Being assertive without being pushy or bossy (especially as a woman) can be exceptionally tricky. Check out these three strategies to help even the most tentative employee make sure her voice is heard.
1. Make a short, simple statement about the other person’s behavior and what you would like to see changed. In doing so you can (hopefully) get the other person’s attention while minimizing their defensiveness.
2. Explain how the behavior is impacting you negatively. This person may have no understanding that what they are saying/doing is affecting your day or project until you let them know.
3. Wrap up with a statement about your feelings. This may make your counterpart uncomfortable, but the reality of what your feeling should make your message more powerful.

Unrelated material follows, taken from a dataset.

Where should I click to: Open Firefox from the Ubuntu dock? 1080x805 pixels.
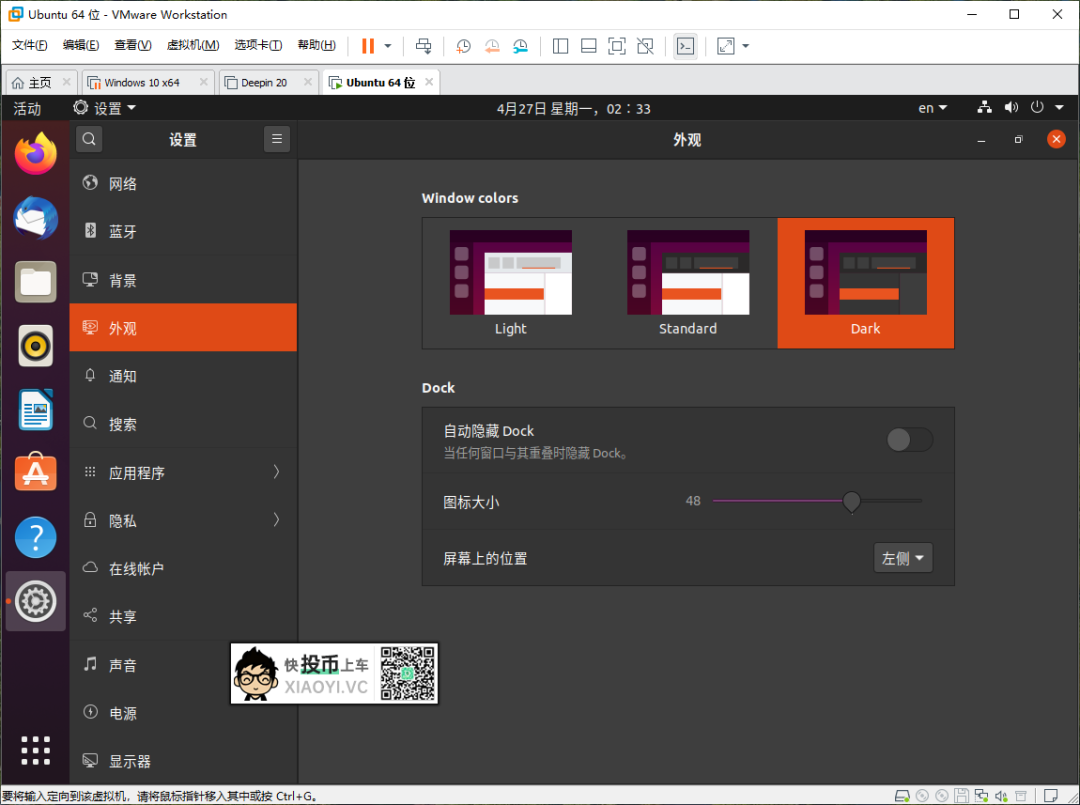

These tips, while intended to be applied with a challenging colleague, may also help you make your voice heard while working with a client who is perhaps hesitant to take your advice about a sustainability plan. It’s important that along with being assertive about your plan, you also practice persuasion techniques to gain support for your efforts and in a lot of ways these tips align with being assertive.
Remember there are ways — even when you have heard a firm negative from a coworker, client or supervisor — to use persuasion to change minds, but as noted in Practice Persuasion Techniques to Get Your Sustainability Effort Launched this is not a one step process, either. If it were possible to present a single argument and change someone’s mind, wouldn’t life be a little easier?
In order to persuade your client to tackle the awesome sustainability plan you have created for them (or for a colleague to support your efforts in the workplace) you need to develop a counterargument to their strongest held positions. You also have to increase their exposure to supporting evidence for the new belief, provide information from multiple sources and address the emotional attachment — which is often the hardest part. It’s possible that the feeling of “being pushed in a corner” or a sense of being manipulated will cause a rebound where the individual instead doubles down on the original decision based on the discomfort of having their belief network shaken. Tread firmly, but don’t make it personal and don’t push too hard, too fast.
“What's key, at any rate, is to recognize that people's active resistance to efforts to change their mind doesn't mean that those efforts aren't working. Belief change is a war of attrition, not a search for the knock-down argument that gets someone to see things differently in one fell swoop,” said Art Markman, professor of psychology and marketing at the University of Texas, Austin.
So remember, whether you aren’t feeling listened to in a team meeting or by a client who’s not embracing your sustainability plan for their office, you can make your voice be heard.